• SUPPLIED INFORMATION:
------------------------
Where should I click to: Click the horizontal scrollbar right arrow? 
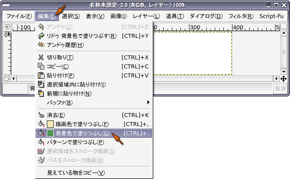(276, 79)
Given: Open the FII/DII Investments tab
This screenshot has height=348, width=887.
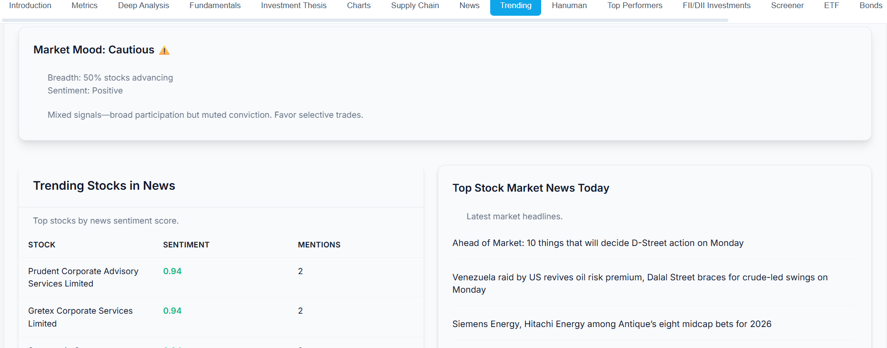Looking at the screenshot, I should pos(716,6).
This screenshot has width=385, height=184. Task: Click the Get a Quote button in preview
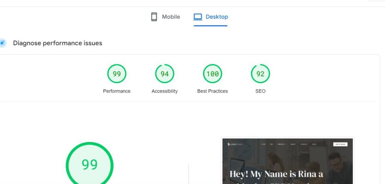click(x=340, y=144)
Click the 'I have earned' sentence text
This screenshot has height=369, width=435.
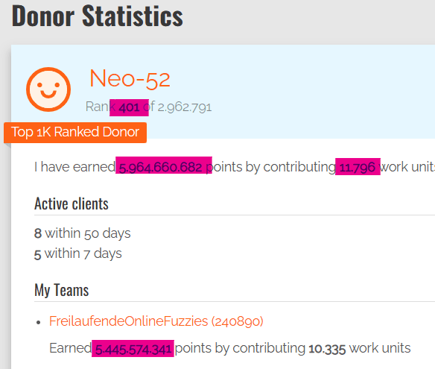click(74, 167)
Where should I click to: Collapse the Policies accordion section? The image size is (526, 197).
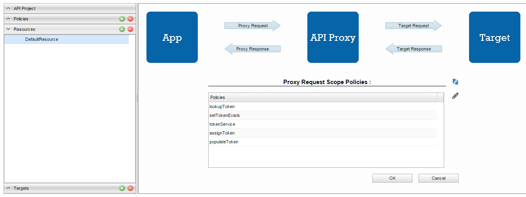(x=8, y=19)
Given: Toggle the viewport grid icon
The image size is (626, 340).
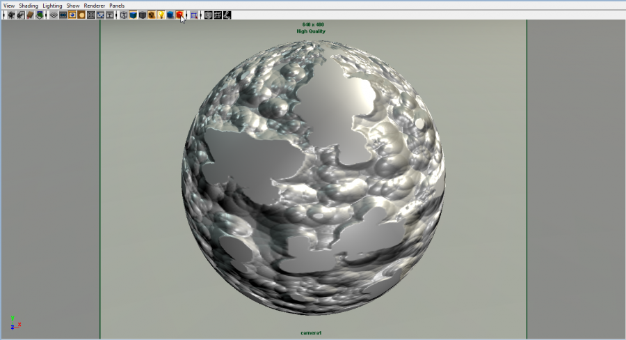Looking at the screenshot, I should click(54, 15).
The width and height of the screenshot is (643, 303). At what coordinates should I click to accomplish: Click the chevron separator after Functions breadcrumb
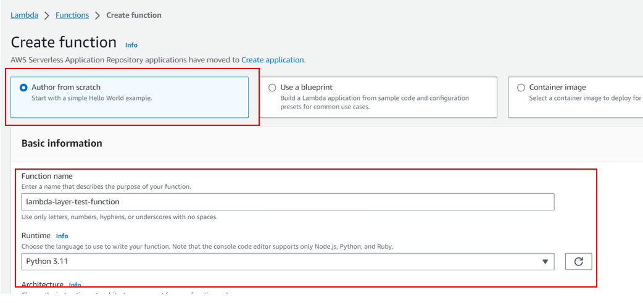[97, 15]
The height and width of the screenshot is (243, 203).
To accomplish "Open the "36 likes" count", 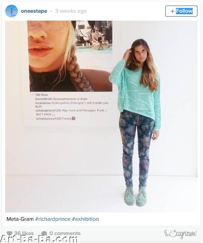I will pos(24,233).
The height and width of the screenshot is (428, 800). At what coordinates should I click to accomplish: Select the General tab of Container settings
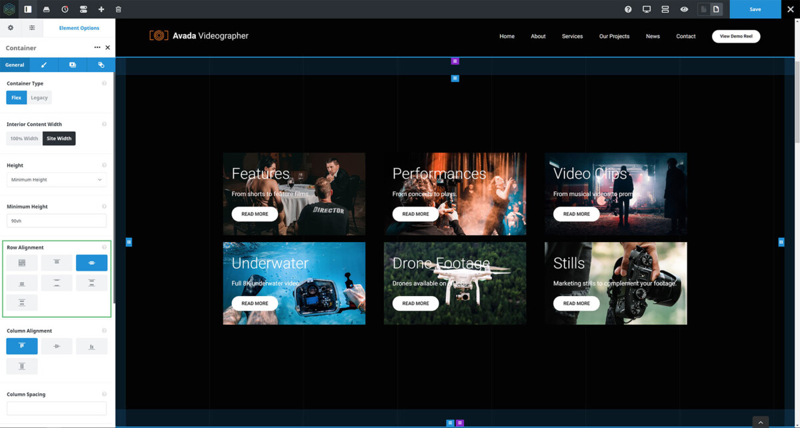(x=14, y=65)
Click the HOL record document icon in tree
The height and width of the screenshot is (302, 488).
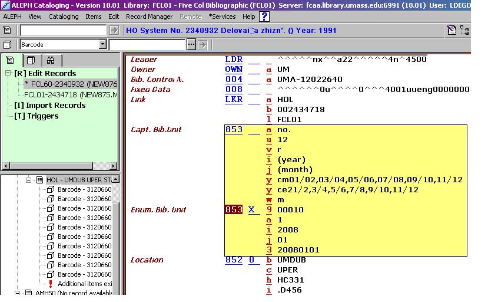(40, 180)
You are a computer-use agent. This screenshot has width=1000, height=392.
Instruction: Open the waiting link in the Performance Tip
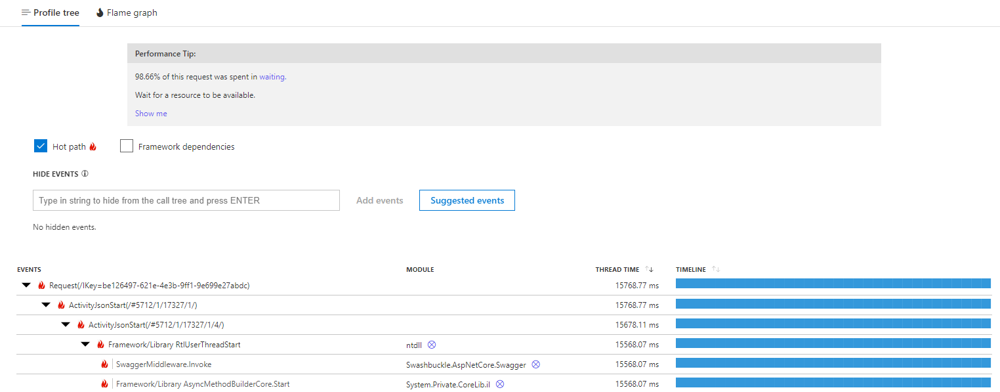272,77
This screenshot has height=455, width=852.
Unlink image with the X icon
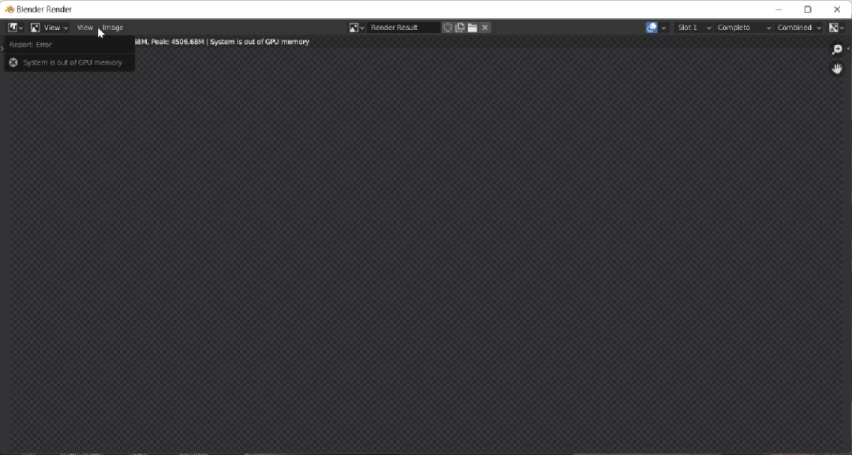click(x=485, y=28)
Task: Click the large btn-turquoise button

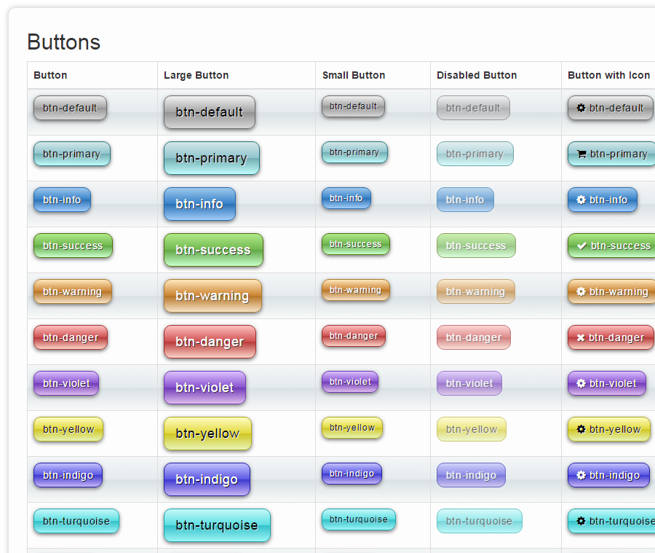Action: (x=217, y=525)
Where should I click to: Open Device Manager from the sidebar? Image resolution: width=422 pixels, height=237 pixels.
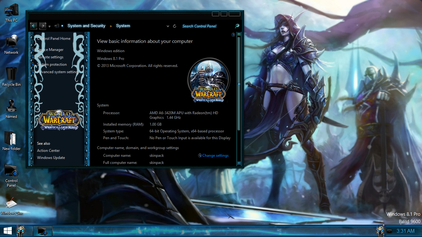click(x=50, y=50)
------------------------
• EXERCISE AIM: This exercise requires the lines of the entries containing the string "Given".

• ANSWER FOR THE TASK:
Given: Open the FII/DII Investments tab
Given: Toggle the viewport grid icon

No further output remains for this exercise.